If television is the nation's mirror, then no two TV characters reflect the intensifying "two Americas" gap better than Chris Matthews and Jimmy McNulty.

A recent New York Times profile of Matthews describes a name-dropping dilettante floating between television studios and cocktail parties. The article documents the MSNBC host's $5 million salary, three Mercedes and house in lavish Chevy Chase, Md. Yet Matthews said, "Am I part of the winner's circle in American life? I don't think so."

That stupefying comment sums up a pervasive worldview in Washington that is hostile to any discussion of class divides. Call it Matthews-ism — an ideology most recently seen in the brouhaha over Barack Obama's statement about economic dislocation.

The Illinois senator said that when folks feel economically shafted, they get "bitter." Matthews-ism spun the truism into a scandal.

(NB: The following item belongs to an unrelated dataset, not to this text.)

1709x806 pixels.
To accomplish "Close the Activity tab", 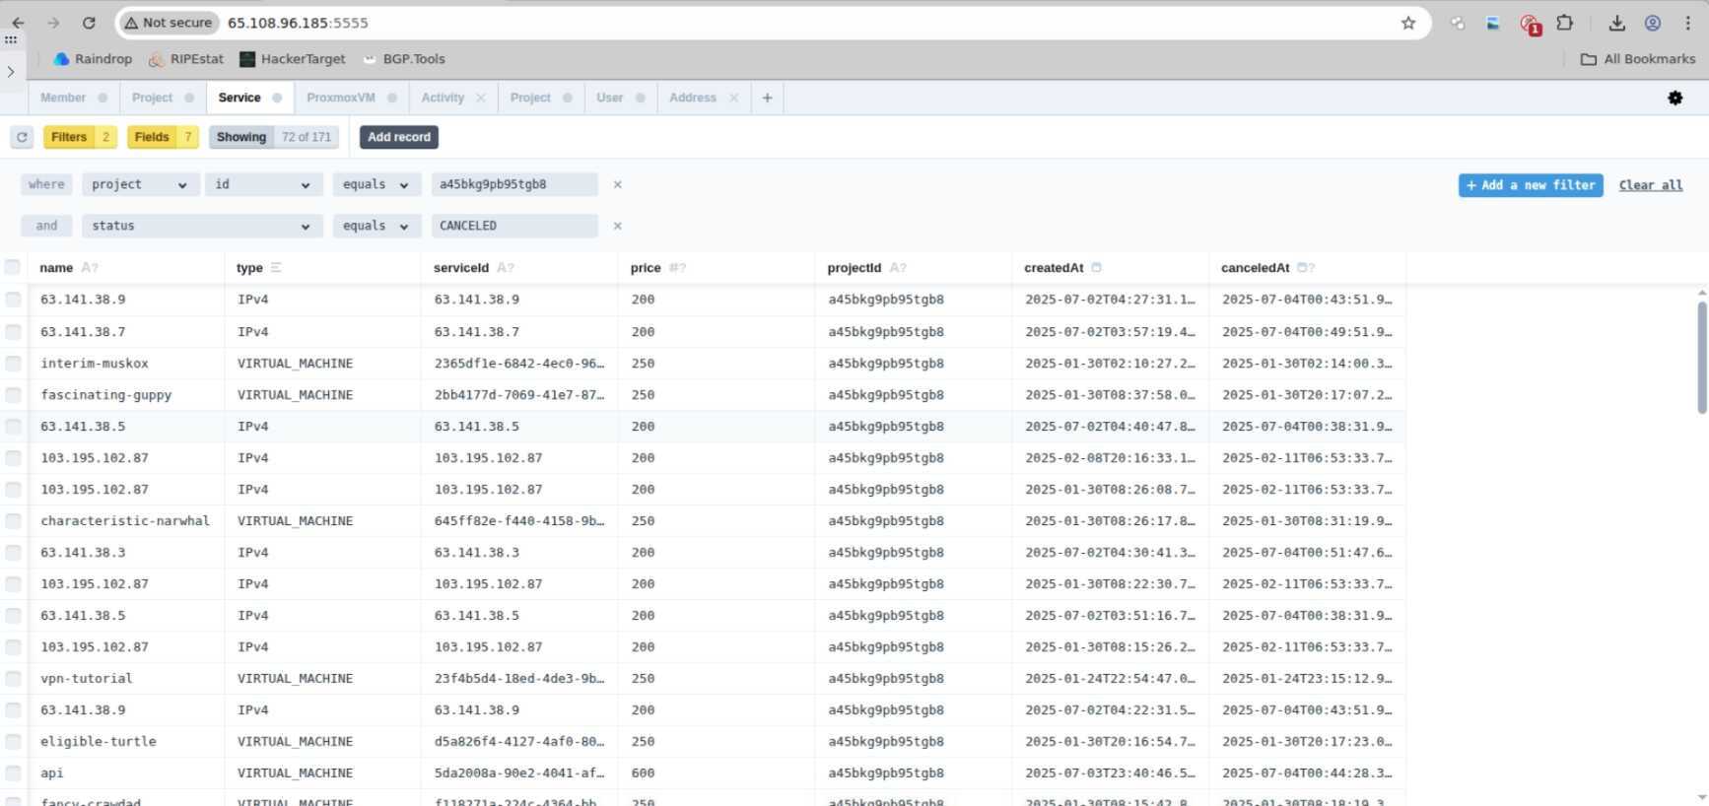I will [x=481, y=98].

The Washington Post labeled Obama's statements "Bittergate." Tim Russert invited affluent political consultants on "Meet the Press" to analyze the "controversy," with millionaire James Carville saying, "I'm hardly bitter about things." Hillary Clinton called Obama "elitist," ignoring her mansions in Washington and Chappaqua, $109 million income, career as a Wal-Mart board member, and legacy pushing job-killing policies like NAFTA.

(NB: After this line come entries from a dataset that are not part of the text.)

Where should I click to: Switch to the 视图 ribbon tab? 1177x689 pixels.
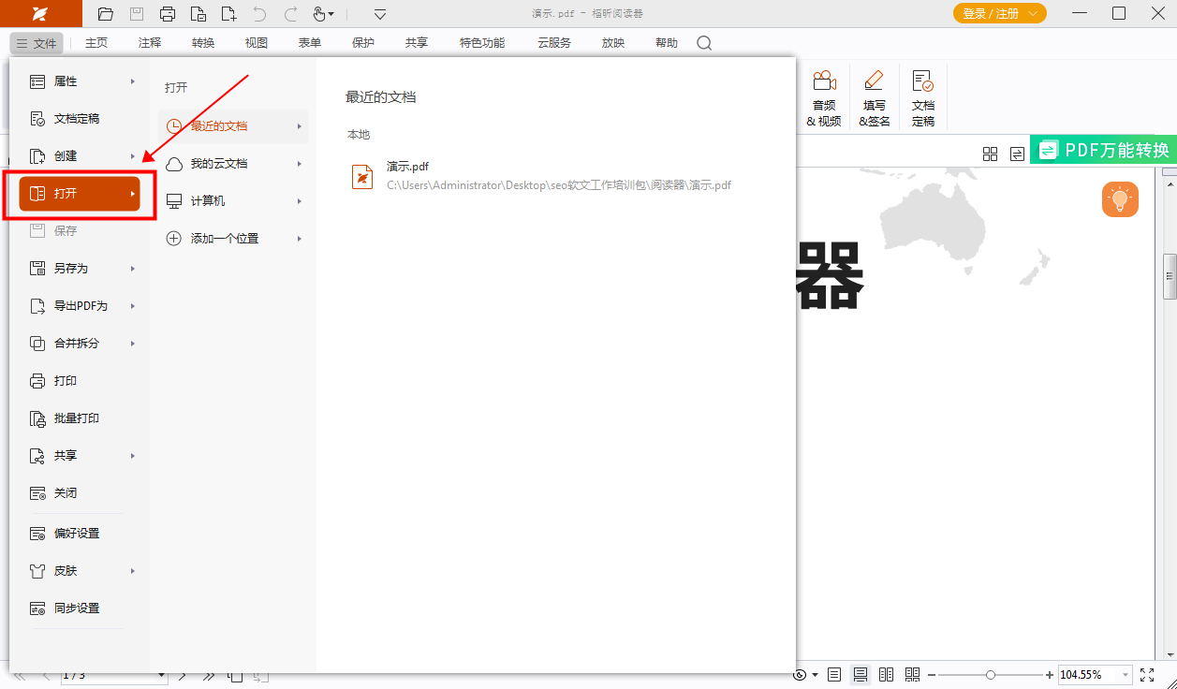[x=256, y=42]
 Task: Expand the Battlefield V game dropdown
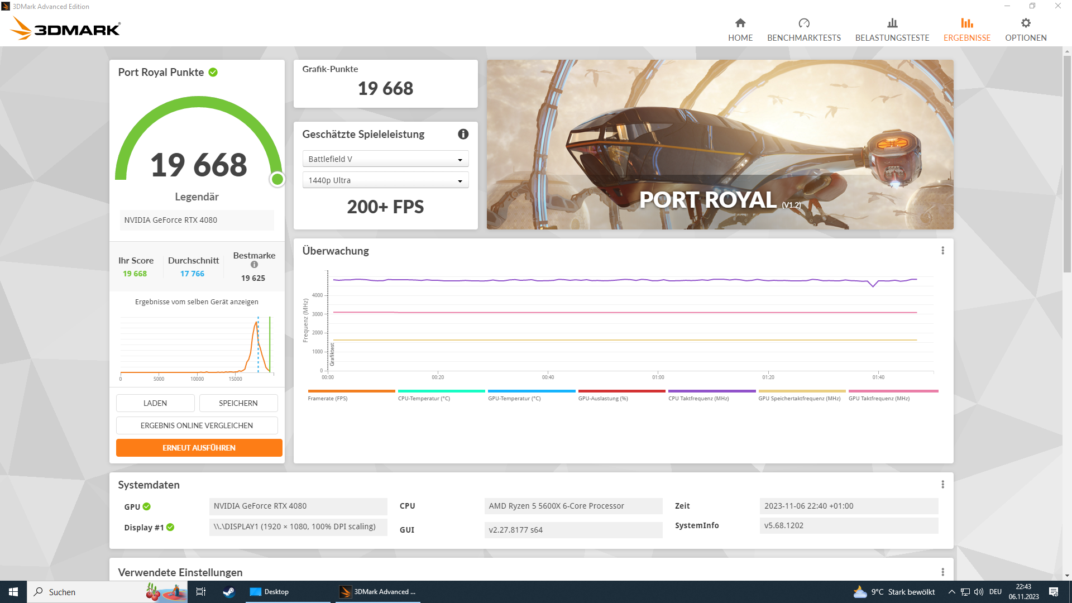[385, 159]
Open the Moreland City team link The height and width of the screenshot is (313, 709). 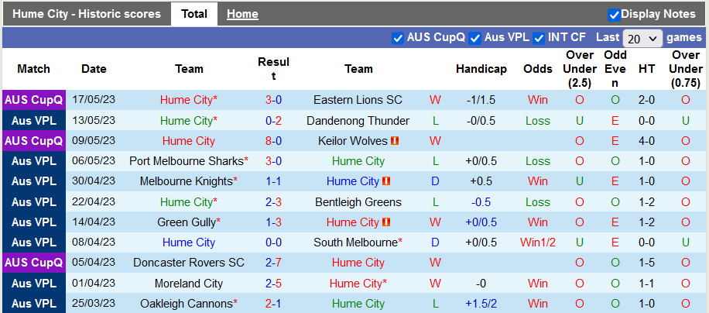189,284
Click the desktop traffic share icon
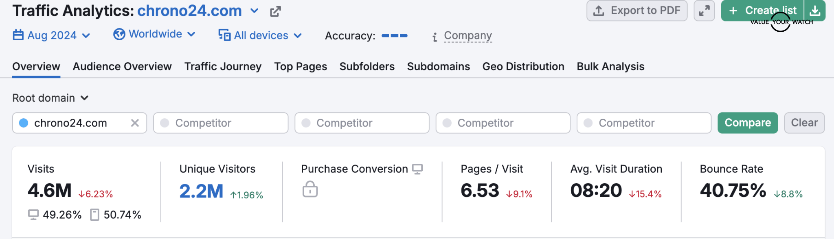The height and width of the screenshot is (239, 834). (33, 215)
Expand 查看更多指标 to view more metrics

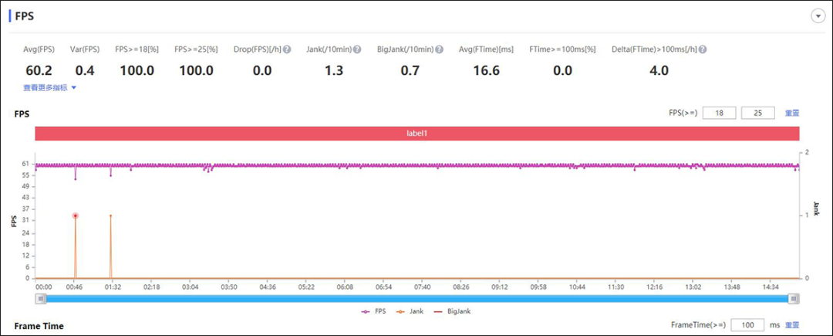coord(50,88)
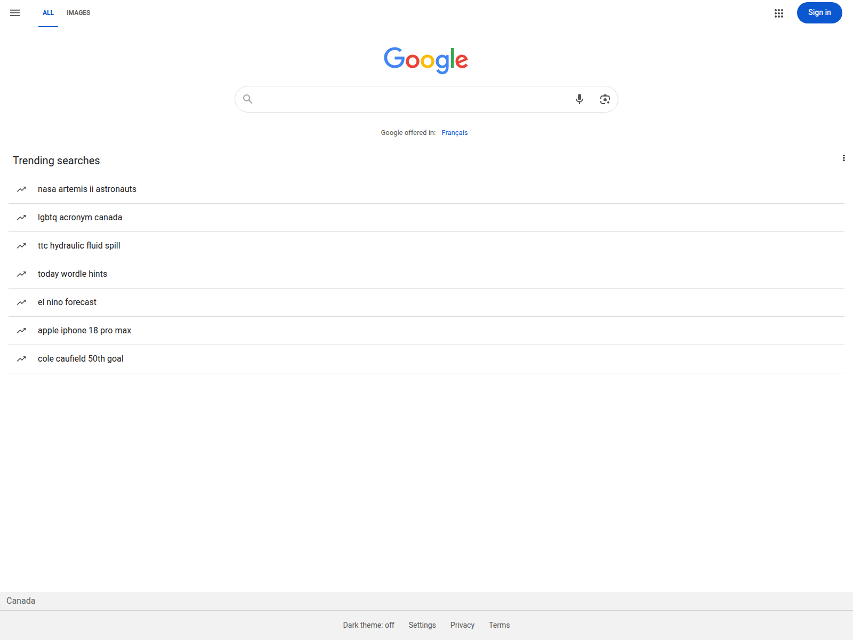Open trending searches three-dot options menu
Image resolution: width=853 pixels, height=640 pixels.
coord(843,158)
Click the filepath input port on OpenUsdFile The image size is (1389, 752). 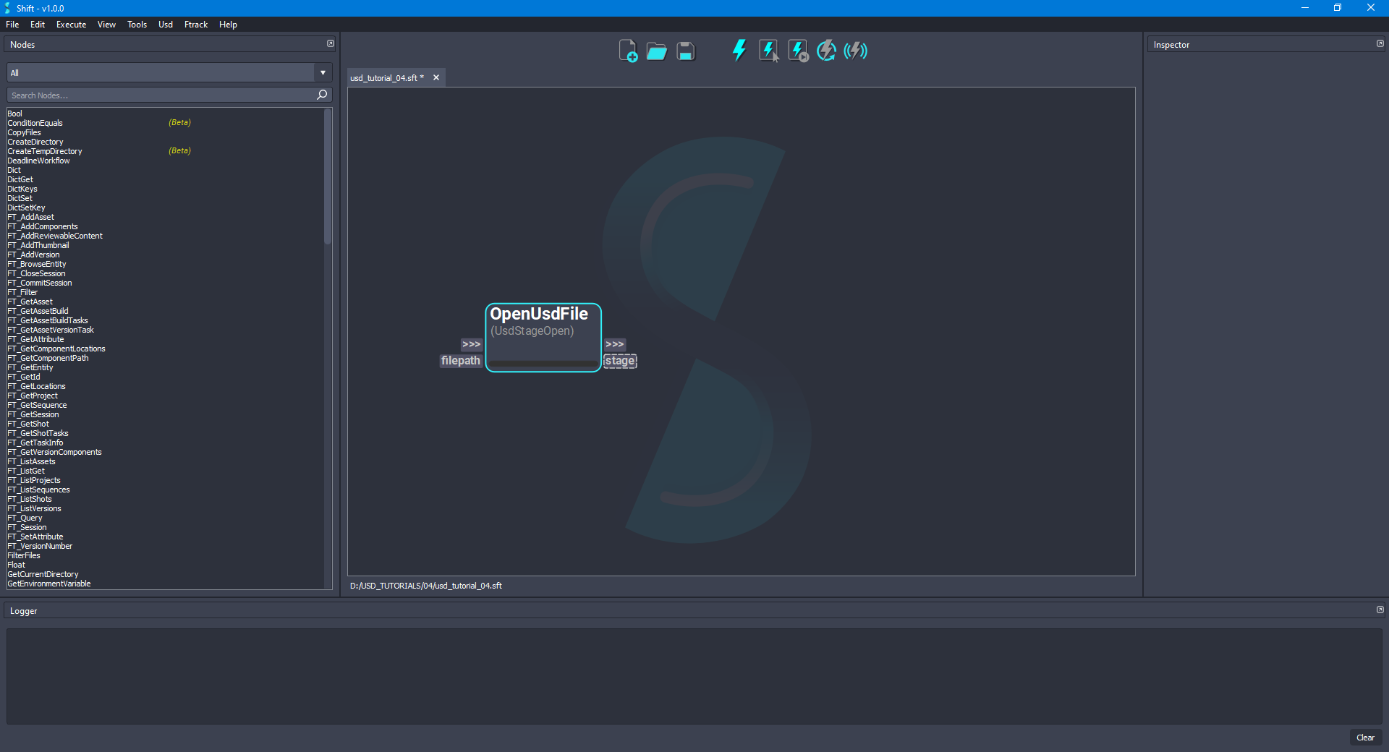click(460, 361)
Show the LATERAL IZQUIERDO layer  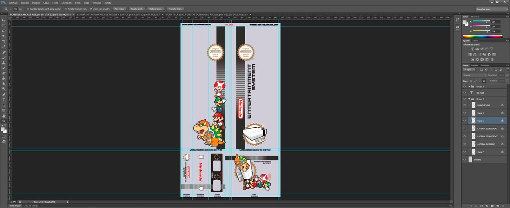[464, 129]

This sickening episode was topped off by ABC's Charles Gibson, who only months ago humiliated himself by insinuating that typical middle-class families make $200,000 a year (95 percent make less). Last week, while moderating a debate, Gibson segued from the "bitter" comment into a tirade against rescinding capital gains tax breaks, implying the proposal would hurt most Americans. This, even though the tax cuts in question delivered the vast majority of their benefits to the richest 1 percent.

By downplaying inequality and couching royalism in middle-class arguments, the Beltway elite pretend there are not two Americas but only one: theirs.

Matthews routinely turns discussions of economic issues into debates about tactics, and then heads home to Chevy Chase telling himself he isn't "part of the winner's circle." Tim Russert asks millionaires to explain working-class struggles, and then reminds viewers he roots for the Buffalo Bills — as if that proves he speaks for blue-collar America.

Hillary Clinton makes a career out of speaking for powerful corporations, and then shows up at an Indiana bar to decry "elitism." Gibson suggests six-figure salaries are common, and then says the masses should worry about rich people like him having to pay slightly higher taxes.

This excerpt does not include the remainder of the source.